* [Assigned task]:
Everything from the line containing "The height and" through the last line of the data below is to be retyped exactly, apart from the pictures.

* [Exercise inputs]:

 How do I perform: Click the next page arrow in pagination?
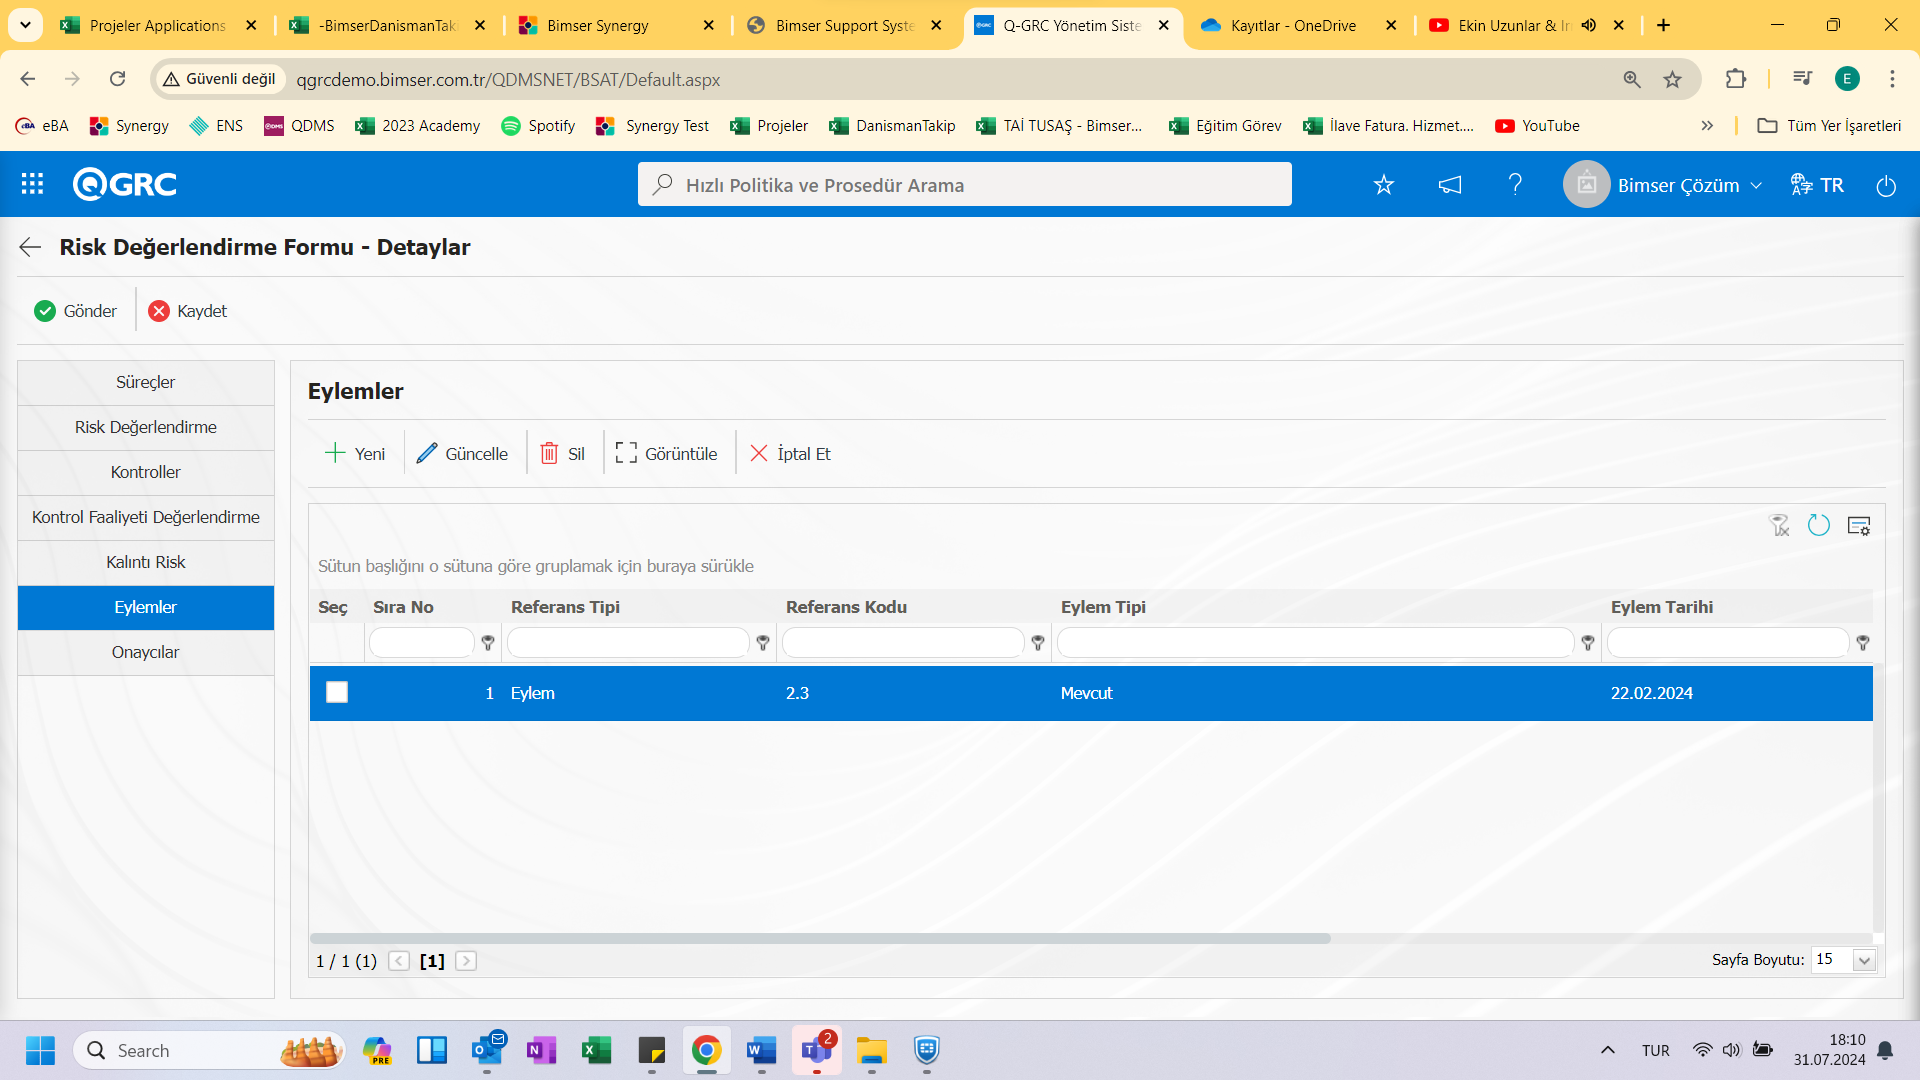click(x=465, y=960)
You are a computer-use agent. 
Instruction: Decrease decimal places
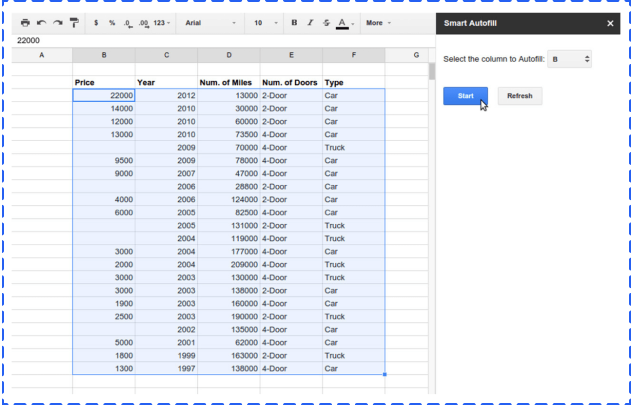128,22
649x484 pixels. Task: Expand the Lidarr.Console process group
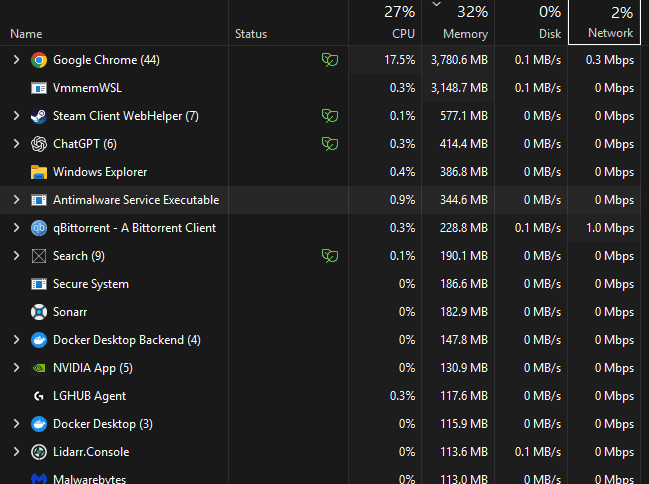[x=16, y=452]
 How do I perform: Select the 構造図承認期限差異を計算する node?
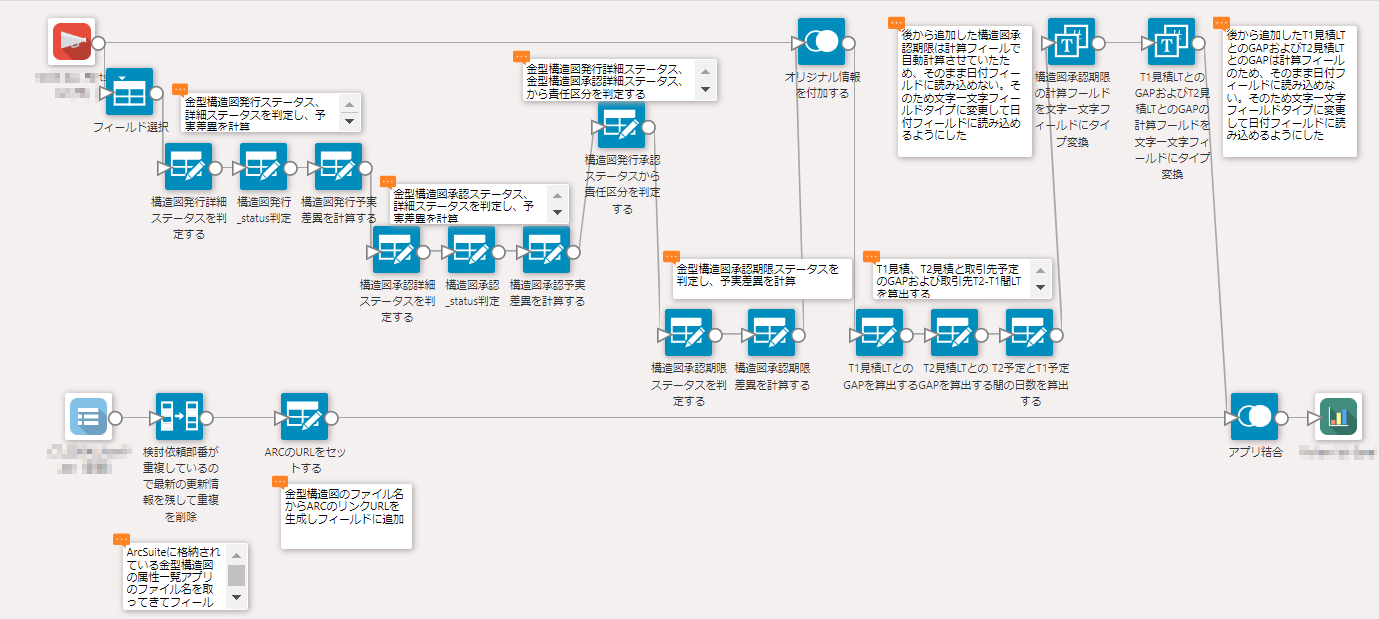(771, 333)
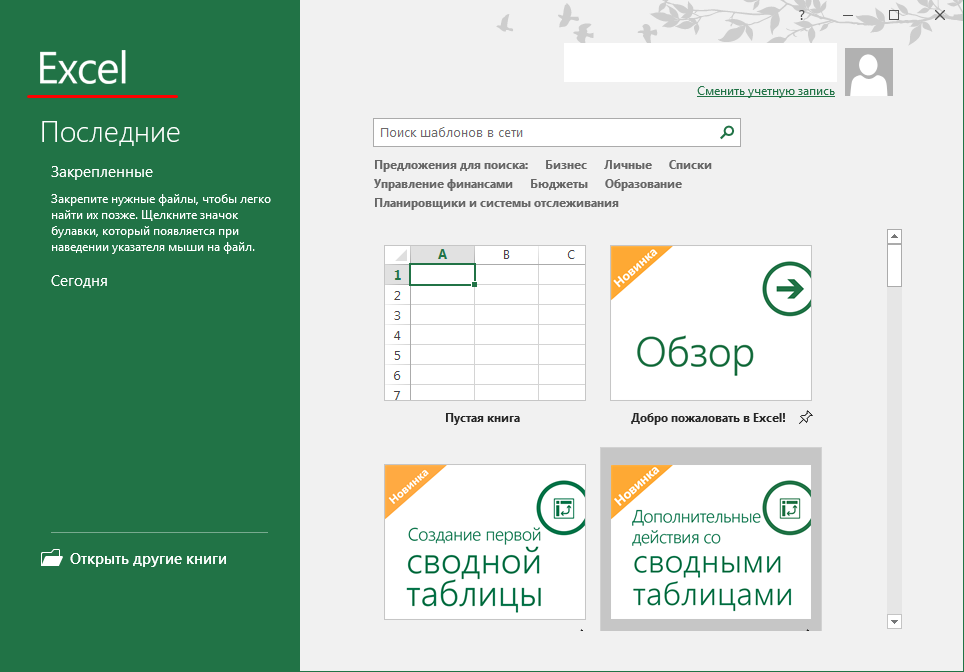Open the Пустая книга blank workbook thumbnail
Viewport: 964px width, 672px height.
(485, 323)
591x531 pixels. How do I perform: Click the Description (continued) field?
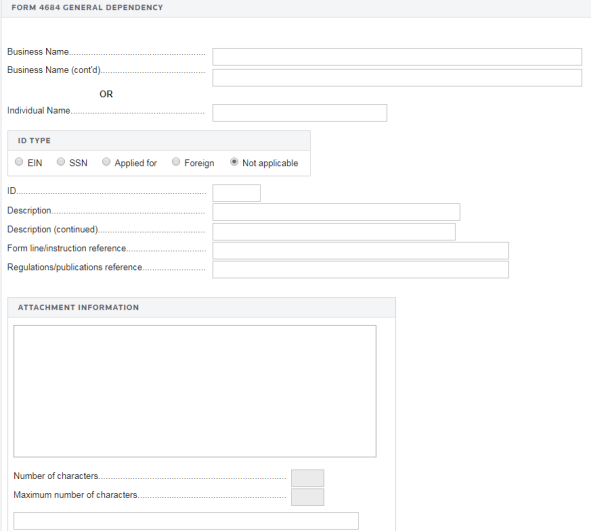click(334, 232)
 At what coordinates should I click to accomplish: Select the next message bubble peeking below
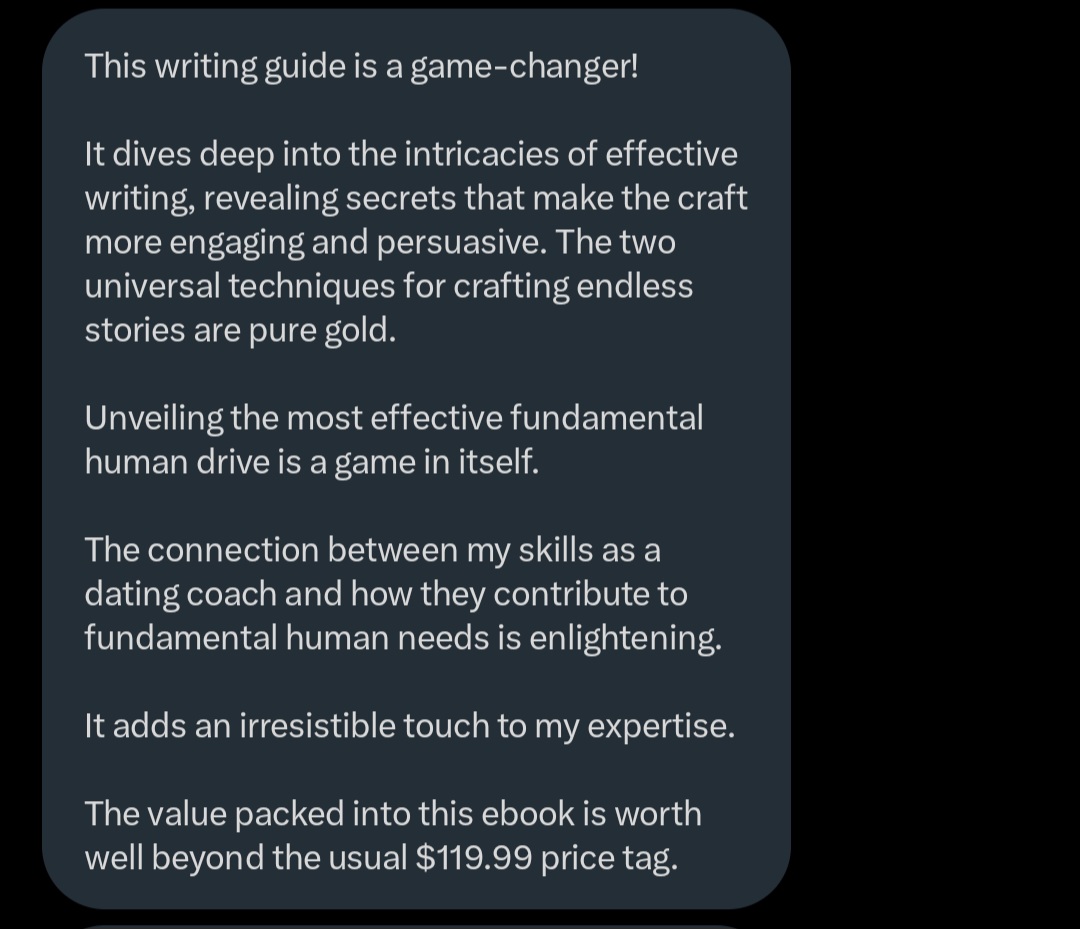[x=413, y=926]
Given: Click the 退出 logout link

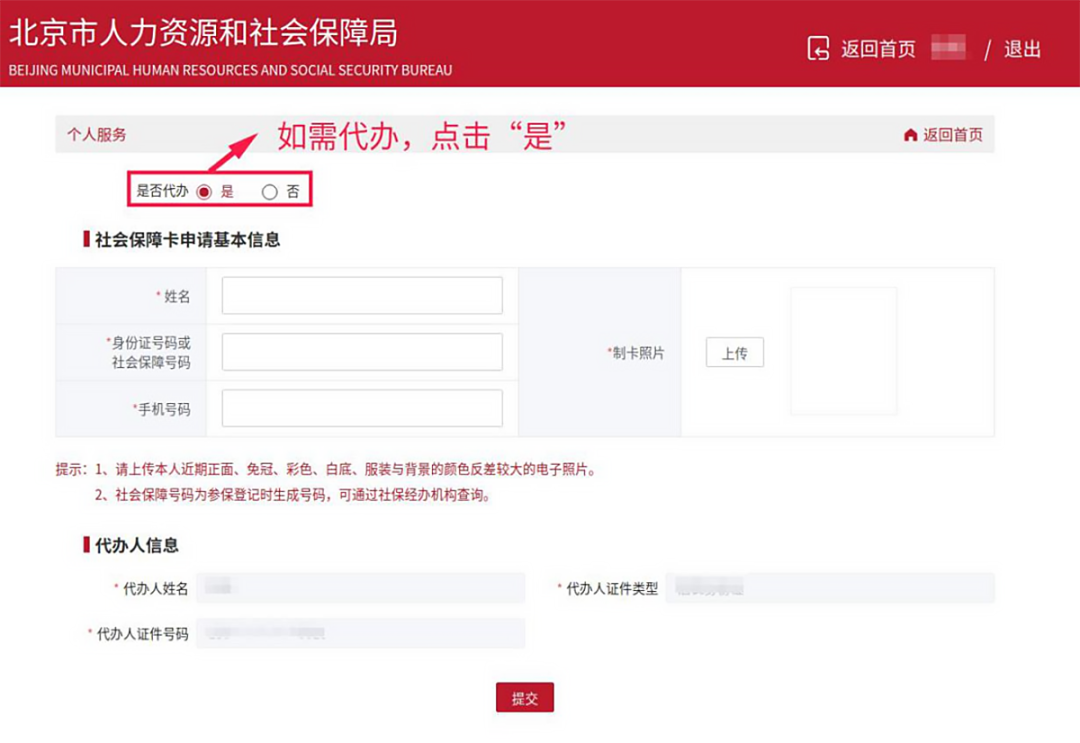Looking at the screenshot, I should coord(1022,49).
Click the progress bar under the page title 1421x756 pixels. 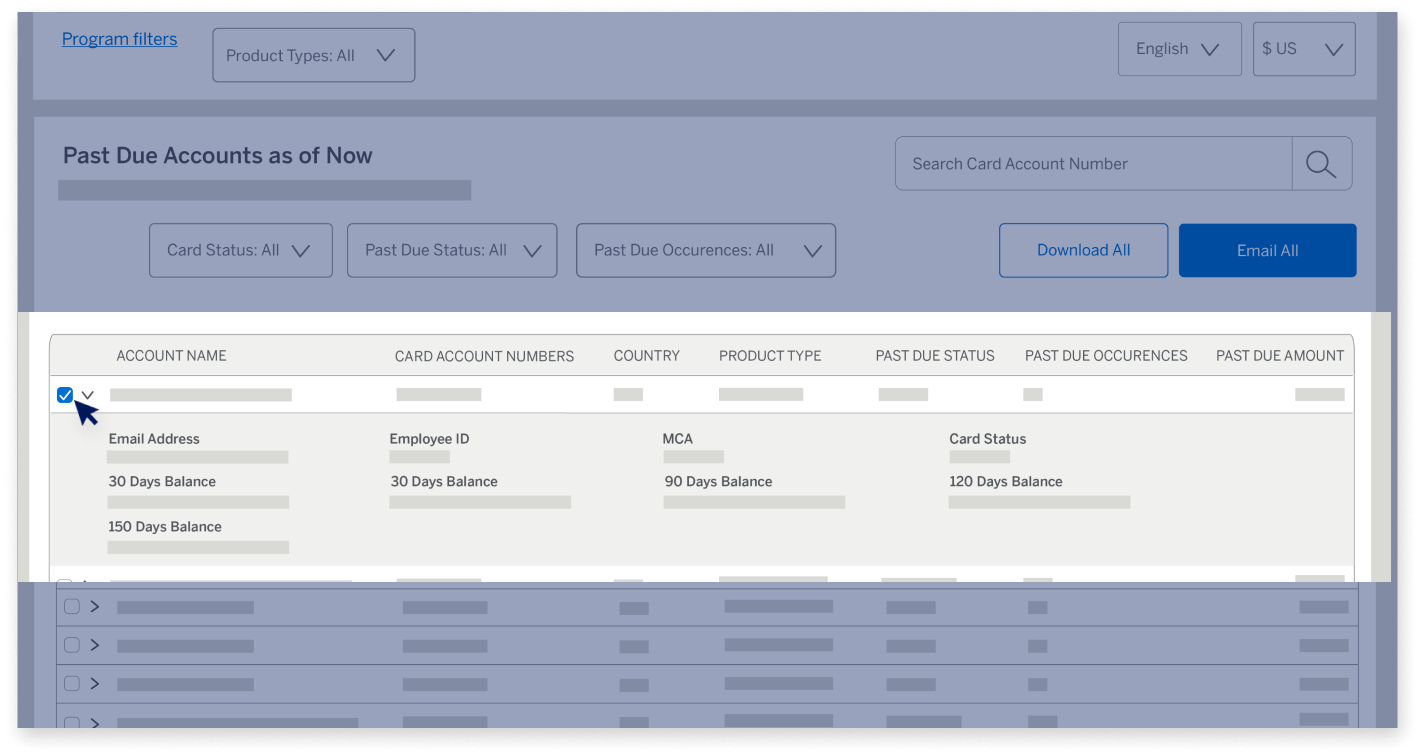click(x=265, y=189)
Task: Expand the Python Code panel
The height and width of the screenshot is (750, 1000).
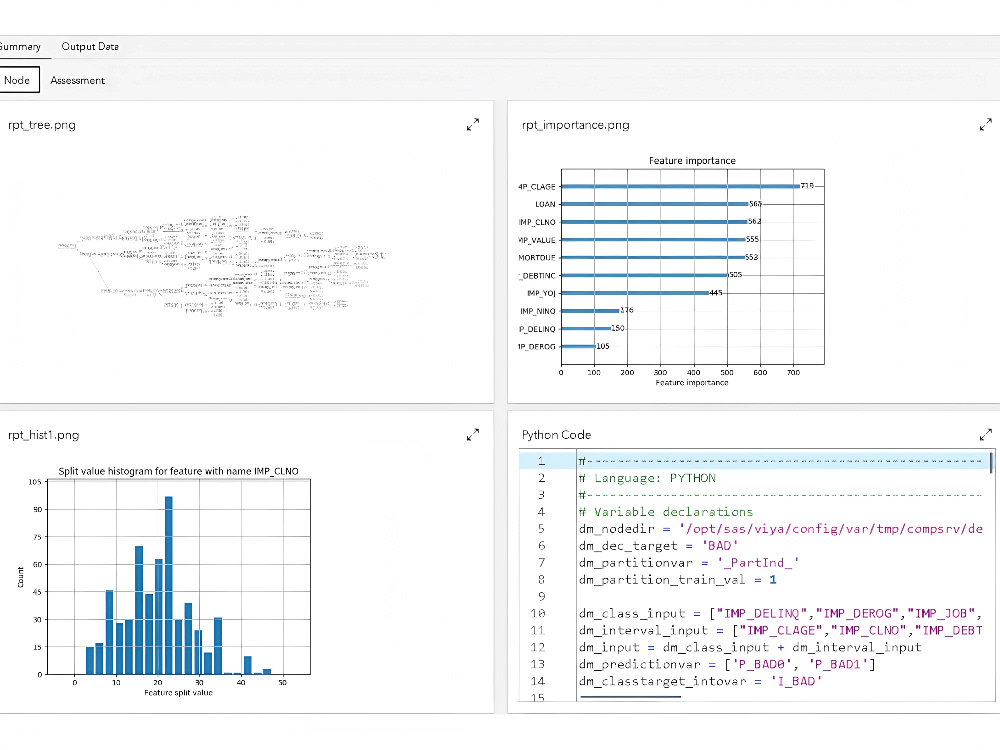Action: point(984,434)
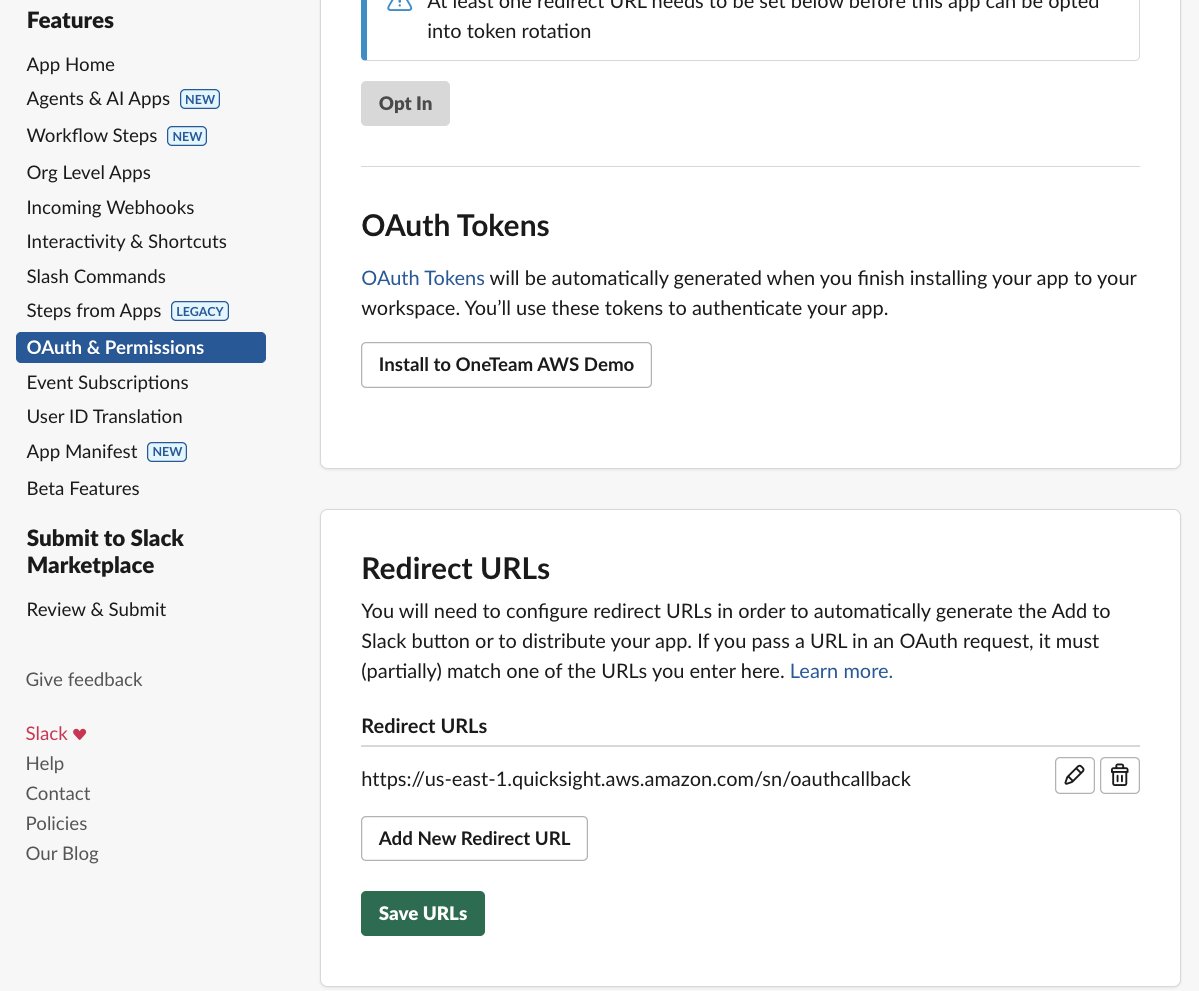Visit Our Blog
This screenshot has width=1199, height=991.
[x=61, y=853]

* [Answer space]:
The height and width of the screenshot is (750, 1000).
Action: point(984,434)
Visit Our Blog
This screenshot has width=1199, height=991.
[x=61, y=853]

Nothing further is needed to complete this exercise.